Book of Common Prayer Celebrates 460th Birthday

This last Whitsunday/Pentecost marked the 460th birthday of the Book of Common Prayer; first penned in 1549 by Thomas Cranmer, Archbishop of Canterbury.

Traditional Lutheran, Methodist and Presbyterian prayer books have borrowed from the Book of Common Prayer, and the marriage and burial rites have found their way into those of other denominations and into the English language. Like the Authorized King James Bible and the works of Shakespeare, many words and phrases from the Book of Common Prayer have entered popular culture.

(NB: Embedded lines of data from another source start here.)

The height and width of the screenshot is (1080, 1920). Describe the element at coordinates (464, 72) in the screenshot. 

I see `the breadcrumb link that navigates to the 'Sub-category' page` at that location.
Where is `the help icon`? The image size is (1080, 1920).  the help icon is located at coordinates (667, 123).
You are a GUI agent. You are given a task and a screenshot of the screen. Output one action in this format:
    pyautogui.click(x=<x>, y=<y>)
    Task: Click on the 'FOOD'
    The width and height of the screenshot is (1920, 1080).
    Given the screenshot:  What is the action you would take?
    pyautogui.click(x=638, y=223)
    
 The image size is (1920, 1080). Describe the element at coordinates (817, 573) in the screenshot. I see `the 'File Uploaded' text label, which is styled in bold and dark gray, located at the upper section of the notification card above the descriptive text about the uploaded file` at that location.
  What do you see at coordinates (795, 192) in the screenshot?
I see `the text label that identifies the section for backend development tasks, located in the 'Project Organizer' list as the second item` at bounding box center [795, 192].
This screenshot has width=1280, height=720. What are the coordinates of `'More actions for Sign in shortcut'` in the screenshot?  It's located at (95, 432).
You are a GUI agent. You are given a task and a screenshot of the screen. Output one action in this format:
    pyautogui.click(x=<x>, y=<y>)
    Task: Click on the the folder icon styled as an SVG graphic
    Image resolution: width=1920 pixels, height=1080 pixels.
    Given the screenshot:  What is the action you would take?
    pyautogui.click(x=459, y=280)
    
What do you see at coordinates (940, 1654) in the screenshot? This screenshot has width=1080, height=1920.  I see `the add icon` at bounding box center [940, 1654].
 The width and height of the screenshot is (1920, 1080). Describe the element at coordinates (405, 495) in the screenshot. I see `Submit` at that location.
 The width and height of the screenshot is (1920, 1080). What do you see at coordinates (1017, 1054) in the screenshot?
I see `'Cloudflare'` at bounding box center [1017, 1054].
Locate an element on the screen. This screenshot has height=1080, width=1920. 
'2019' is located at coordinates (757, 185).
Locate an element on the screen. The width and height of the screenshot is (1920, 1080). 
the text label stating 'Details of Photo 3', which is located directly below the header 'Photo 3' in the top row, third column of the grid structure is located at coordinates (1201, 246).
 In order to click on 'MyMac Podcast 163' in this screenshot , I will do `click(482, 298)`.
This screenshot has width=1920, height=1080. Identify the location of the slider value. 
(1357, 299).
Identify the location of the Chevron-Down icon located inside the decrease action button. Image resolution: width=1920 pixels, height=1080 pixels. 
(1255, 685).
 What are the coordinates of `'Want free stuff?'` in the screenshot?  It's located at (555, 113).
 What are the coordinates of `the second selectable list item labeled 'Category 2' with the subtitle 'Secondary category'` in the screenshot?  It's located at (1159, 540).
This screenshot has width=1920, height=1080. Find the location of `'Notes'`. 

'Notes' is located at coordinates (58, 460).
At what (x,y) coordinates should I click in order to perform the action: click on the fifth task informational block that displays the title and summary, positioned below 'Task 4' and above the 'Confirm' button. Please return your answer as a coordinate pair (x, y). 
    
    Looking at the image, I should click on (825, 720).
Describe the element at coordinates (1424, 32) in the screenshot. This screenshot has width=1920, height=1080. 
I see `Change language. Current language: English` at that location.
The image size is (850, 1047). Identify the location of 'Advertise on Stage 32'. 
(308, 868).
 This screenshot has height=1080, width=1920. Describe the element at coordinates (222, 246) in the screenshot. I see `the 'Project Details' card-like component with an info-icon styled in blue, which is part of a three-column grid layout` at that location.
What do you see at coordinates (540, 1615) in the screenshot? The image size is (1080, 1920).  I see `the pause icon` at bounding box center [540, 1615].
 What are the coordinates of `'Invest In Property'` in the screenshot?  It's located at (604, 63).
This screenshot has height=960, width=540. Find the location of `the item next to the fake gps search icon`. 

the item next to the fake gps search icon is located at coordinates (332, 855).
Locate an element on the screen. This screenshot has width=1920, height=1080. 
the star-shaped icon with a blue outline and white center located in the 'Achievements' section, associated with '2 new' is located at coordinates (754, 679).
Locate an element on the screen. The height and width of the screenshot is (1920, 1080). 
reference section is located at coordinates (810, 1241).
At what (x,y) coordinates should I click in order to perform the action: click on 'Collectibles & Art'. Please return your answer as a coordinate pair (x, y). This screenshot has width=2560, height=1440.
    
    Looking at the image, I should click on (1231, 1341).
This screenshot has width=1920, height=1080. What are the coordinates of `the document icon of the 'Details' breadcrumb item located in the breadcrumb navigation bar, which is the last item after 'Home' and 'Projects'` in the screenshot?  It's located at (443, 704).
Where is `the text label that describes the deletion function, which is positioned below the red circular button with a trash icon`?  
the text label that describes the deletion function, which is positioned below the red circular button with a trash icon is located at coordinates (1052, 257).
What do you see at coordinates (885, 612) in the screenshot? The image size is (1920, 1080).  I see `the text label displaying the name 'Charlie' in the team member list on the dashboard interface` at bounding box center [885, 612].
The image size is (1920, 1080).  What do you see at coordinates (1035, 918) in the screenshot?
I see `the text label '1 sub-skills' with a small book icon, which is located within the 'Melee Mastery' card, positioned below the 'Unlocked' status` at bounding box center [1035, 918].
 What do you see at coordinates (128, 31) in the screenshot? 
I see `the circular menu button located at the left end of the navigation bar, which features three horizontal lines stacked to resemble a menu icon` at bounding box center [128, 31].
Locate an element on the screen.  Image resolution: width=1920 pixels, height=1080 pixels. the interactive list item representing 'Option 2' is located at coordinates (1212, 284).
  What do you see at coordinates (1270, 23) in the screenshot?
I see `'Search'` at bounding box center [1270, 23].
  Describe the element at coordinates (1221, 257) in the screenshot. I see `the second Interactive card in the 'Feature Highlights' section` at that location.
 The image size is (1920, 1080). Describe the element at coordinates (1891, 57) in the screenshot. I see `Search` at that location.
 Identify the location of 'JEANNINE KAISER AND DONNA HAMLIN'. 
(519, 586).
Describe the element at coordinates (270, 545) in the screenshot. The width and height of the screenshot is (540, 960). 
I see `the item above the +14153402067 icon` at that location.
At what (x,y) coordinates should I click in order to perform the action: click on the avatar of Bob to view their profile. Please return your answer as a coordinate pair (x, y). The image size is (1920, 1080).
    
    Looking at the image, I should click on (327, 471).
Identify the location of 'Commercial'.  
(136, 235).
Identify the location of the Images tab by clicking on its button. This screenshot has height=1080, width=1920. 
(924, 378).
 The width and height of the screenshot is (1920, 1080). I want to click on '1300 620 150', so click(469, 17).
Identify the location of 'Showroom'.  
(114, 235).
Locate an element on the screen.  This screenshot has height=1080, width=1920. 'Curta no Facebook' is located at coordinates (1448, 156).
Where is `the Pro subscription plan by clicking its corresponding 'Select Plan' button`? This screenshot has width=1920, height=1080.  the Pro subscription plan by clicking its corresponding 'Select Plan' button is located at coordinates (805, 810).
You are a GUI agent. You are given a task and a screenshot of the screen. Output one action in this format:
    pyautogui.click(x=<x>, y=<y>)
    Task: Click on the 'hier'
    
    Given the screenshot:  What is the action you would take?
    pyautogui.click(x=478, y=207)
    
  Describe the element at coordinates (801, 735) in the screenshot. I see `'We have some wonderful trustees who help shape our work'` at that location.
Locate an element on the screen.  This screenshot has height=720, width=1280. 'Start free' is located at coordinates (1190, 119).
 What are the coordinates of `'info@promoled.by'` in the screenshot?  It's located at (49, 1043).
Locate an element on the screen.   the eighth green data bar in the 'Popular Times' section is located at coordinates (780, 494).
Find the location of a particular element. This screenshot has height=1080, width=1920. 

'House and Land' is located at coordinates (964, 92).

Five hundred years before the Second Vatican Council in the mid-1960s called for Catholic Mass to be said in the native language of its faithful, Thomas Cranmer translated the Bible and Holy Communion celebration so that the educated and uneducated alike could comprehend God's words.

The Thomas Cranmer explained why in the Book of Common Prayer's preface: 

"And moreover, whereas  s. Paule (St. Paul) would have suche language spoken to the people in the churche, as they mighte understande and have profite by hearyng the same; the service in this Churche of England (these many yeares) hath been read in Latin to the people, whiche they understoode not; so that they have heard with theyr eares onely; and their hartes, spirite, and minde, have not been edified thereby."

The Book of Common Prayer became one of the most influential works ever written in English, preceeding the King James Bible and the works of Shakespeare by six decades.